We identified three independent predictors of IST:

  • Pre-existing atrial tachyarrhythmias: 18/22 (82%) group 1 v 20/133 (15%) group 2 (p < 0.0001, relative risk (RR) 5.4, odds ratio (OR) 25.4)

  • Coexistent appropriate therapy: 12/22 (56%) group 1 v 41/133 (31%) group 2 (p  =  0.049, RR 1.76, OR 2.69)

  • Single chamber (SC-ICD) device: there were 77 SC-ICDs (50%) in total. Atrial fibrillation (AF) incidence was similar for both device types (27% SC v 22% dual chamber (DC), p  =  NS). Seventy two per cent of group 1 had an SC-ICD v 46% of group 2 (p  =  0.035, RR 1.57, OR 3.09). IST was far more common with SC v DC devices (21% v 8%, p  =  0.02, RR 1.6, OR 3.1) despite equal supraventricular tachycardia (SVT) discriminator programming in both groups. SC-ICDs tended to be older (mean implant duration > 1000 days v < 600 days for DC-ICDs (p < 0.01).

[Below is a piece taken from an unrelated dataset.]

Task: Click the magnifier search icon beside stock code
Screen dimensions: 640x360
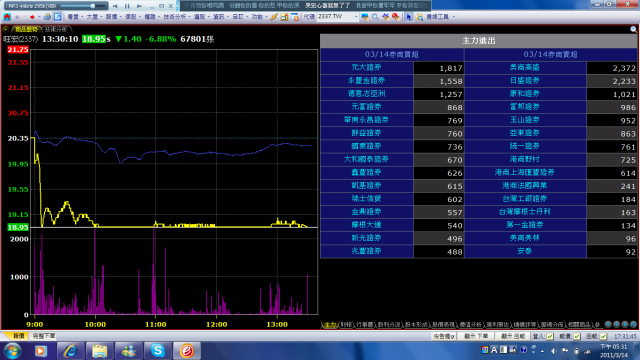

Patients were divided into subgroups on the basis of coronary artery disease (CAD) and LV function. Those without CAD and EF < 40%—that is, dilated cardiomyopathy (DCM)—had an extremely high incidence of IST (50%) compared to the other groups (p < 0.05). AF incidence was also higher (80%, p < 0.05) and a high proportion (78%) had SC-ICDs.


We have identified a 14% incidence of IST, predominantly for atrial arrhythmias. We have identified several independent factors for IST: pre-implant AF, coexistent appropriate therapy, and implantation with an SC-ICD. Our results highlight a particular group which is at risk—that is, those with DCM. Our incidence of IST is relatively low compared to previous studies. Grimm reported an IST incidence of 22% in patients with ICDs implanted between 1983 and 19913 and Nunain reported a 21% incidence of IST with newer third generation ICDs.4 During their lifetime more than 50% of ICD patients may develop AF, which is a well recognised risk factor for IST.3 The finding of increased coexistent appropriate therapy in IST subjects is not entirely clear, but may reflect poorer LV function, which itself predicts appropriate therapy. Similarly, AF itself may predispose to ventricular arrhythmias. The issue of DC-ICDs and SC-ICDs is important. Current evidence supports DC-ICDs in patients with a concomitant pacing indication, and a small number of studies have reported equal safety and effectiveness for SC and DC-ICDs. In our patient cohort DC-ICDs appeared superior to SC-ICDs (21% v 8%, p  =  0.02) and the 21% IST rate for SC-ICDs is surprisingly similar to earlier studies which included patients with older SC systems.3 Modern ICDs have specific algorithms to discriminate SVT from VT, but despite such algorithms there is still a relatively high proportion of IST caused by AF. In our patients, SVT discriminators were programmed on equally (85% group 1 v 90% group 2, p  =  NS) and in practice did not reduce IST except when used in conjunction with a DC-ICD. A recent editorial has suggested that DC-ICD discrimination algorithms are probably required for patients with frequent SVTs and that all ICD patients should receive a DC-ICD, which can detect and treat atrial arrhythmias with both antitachycardia pacing and cardioversion.5 Our finding of a particularly high incidence of IST in DCM patients is likely to be due to their high incidence of AF. Notably a large proportion of DCM patients had SC-ICDs and may have been denied the potential benefits of a DC-ICD.

A significant proportion of patients receive IST resulting in significant distress and potentially life threatening arrhythmias. Newer devices and discriminators decreased IST in our patients, but only when used in combination with a DC-ICD. Our data suggest that patients receiving an ICD should be assessed for atrial arrhythmias and that such patients may be better served with a DC-ICD.